── Records for this exercise ──

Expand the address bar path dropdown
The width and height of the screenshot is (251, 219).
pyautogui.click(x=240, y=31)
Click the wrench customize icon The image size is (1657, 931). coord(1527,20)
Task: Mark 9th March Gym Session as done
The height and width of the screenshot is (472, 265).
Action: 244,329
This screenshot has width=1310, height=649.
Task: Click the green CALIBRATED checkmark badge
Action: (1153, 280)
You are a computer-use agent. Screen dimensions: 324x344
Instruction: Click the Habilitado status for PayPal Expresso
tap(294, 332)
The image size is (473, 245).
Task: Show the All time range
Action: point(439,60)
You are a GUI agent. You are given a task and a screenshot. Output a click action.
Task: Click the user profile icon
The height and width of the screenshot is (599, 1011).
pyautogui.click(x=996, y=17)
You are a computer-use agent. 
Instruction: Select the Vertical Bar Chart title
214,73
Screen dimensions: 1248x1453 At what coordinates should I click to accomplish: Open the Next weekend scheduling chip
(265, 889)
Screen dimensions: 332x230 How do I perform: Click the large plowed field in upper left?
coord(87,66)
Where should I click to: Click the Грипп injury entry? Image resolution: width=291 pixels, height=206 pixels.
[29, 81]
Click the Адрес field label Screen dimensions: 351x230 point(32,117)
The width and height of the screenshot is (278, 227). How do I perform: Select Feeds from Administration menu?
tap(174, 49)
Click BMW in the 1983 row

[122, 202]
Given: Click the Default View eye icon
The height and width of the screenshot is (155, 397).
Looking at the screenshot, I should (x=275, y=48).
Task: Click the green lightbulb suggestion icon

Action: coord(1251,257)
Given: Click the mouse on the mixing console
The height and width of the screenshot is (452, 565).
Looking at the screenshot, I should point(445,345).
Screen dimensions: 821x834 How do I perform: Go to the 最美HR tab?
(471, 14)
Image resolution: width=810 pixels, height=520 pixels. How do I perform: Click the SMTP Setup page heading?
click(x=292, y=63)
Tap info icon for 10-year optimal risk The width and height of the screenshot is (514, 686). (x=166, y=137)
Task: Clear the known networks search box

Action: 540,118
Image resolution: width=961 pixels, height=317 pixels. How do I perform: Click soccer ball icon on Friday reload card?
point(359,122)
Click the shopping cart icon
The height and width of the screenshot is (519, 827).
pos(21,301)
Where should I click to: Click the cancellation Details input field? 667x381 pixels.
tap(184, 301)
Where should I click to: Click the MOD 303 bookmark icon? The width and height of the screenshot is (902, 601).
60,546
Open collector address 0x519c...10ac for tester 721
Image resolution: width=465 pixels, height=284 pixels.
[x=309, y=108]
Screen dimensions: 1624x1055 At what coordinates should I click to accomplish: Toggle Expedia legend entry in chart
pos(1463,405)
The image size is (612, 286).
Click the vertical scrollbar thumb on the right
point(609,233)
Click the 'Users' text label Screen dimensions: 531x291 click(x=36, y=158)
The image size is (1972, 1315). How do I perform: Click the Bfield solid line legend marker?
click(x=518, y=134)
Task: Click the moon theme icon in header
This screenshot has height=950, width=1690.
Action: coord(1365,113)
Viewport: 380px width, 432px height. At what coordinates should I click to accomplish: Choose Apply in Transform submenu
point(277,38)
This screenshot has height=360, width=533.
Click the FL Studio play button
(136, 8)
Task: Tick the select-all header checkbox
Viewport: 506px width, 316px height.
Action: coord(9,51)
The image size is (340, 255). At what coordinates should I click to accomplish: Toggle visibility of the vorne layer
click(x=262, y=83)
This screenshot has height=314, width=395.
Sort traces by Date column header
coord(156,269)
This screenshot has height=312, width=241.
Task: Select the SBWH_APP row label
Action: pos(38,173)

───

# Short task
Reproduce all of the records above verbatim, keeping every line in its original order.

# Response to this task
Expand the address bar path dropdown
The width and height of the screenshot is (251, 219).
pyautogui.click(x=240, y=31)
Click the wrench customize icon The image size is (1657, 931). coord(1527,20)
Task: Mark 9th March Gym Session as done
The height and width of the screenshot is (472, 265).
Action: 244,329
This screenshot has width=1310, height=649.
Task: Click the green CALIBRATED checkmark badge
Action: (1153, 280)
You are a computer-use agent. Screen dimensions: 324x344
Instruction: Click the Habilitado status for PayPal Expresso
tap(294, 332)
The image size is (473, 245).
Task: Show the All time range
Action: point(439,60)
You are a GUI agent. You are given a task and a screenshot. Output a click action.
Task: Click the user profile icon
The height and width of the screenshot is (599, 1011).
pyautogui.click(x=996, y=17)
You are a computer-use agent. 
Instruction: Select the Vertical Bar Chart title
214,73
Screen dimensions: 1248x1453 At what coordinates should I click to accomplish: Open the Next weekend scheduling chip
(265, 889)
Screen dimensions: 332x230 How do I perform: Click the large plowed field in upper left?
coord(87,66)
Where should I click to: Click the Грипп injury entry? Image resolution: width=291 pixels, height=206 pixels.
[29, 81]
Click the Адрес field label Screen dimensions: 351x230 point(32,117)
The width and height of the screenshot is (278, 227). How do I perform: Select Feeds from Administration menu?
tap(174, 49)
Click BMW in the 1983 row

[122, 202]
Given: Click the Default View eye icon
The height and width of the screenshot is (155, 397).
Looking at the screenshot, I should (x=275, y=48).
Task: Click the green lightbulb suggestion icon

Action: coord(1251,257)
Given: Click the mouse on the mixing console
The height and width of the screenshot is (452, 565).
Looking at the screenshot, I should point(445,345).
Screen dimensions: 821x834 How do I perform: Go to the 最美HR tab?
(471, 14)
Image resolution: width=810 pixels, height=520 pixels. How do I perform: Click the SMTP Setup page heading?
click(x=292, y=63)
Tap info icon for 10-year optimal risk The width and height of the screenshot is (514, 686). (x=166, y=137)
Task: Clear the known networks search box

Action: 540,118
Image resolution: width=961 pixels, height=317 pixels. How do I perform: Click soccer ball icon on Friday reload card?
point(359,122)
Click the shopping cart icon
The height and width of the screenshot is (519, 827).
pos(21,301)
Where should I click to: Click the cancellation Details input field? 667x381 pixels.
tap(184, 301)
Where should I click to: Click the MOD 303 bookmark icon? The width and height of the screenshot is (902, 601).
60,546
Open collector address 0x519c...10ac for tester 721
Image resolution: width=465 pixels, height=284 pixels.
[x=309, y=108]
Screen dimensions: 1624x1055 At what coordinates should I click to accomplish: Toggle Expedia legend entry in chart
pos(1463,405)
The image size is (612, 286).
Click the vertical scrollbar thumb on the right
point(609,233)
Click the 'Users' text label Screen dimensions: 531x291 click(x=36, y=158)
The image size is (1972, 1315). How do I perform: Click the Bfield solid line legend marker?
click(x=518, y=134)
Task: Click the moon theme icon in header
This screenshot has height=950, width=1690.
Action: coord(1365,113)
Viewport: 380px width, 432px height. At what coordinates should I click to accomplish: Choose Apply in Transform submenu
point(277,38)
This screenshot has height=360, width=533.
Click the FL Studio play button
(136, 8)
Task: Tick the select-all header checkbox
Viewport: 506px width, 316px height.
Action: coord(9,51)
The image size is (340, 255). At what coordinates should I click to accomplish: Toggle visibility of the vorne layer
click(x=262, y=83)
This screenshot has height=314, width=395.
Sort traces by Date column header
coord(156,269)
This screenshot has height=312, width=241.
Task: Select the SBWH_APP row label
Action: pos(38,173)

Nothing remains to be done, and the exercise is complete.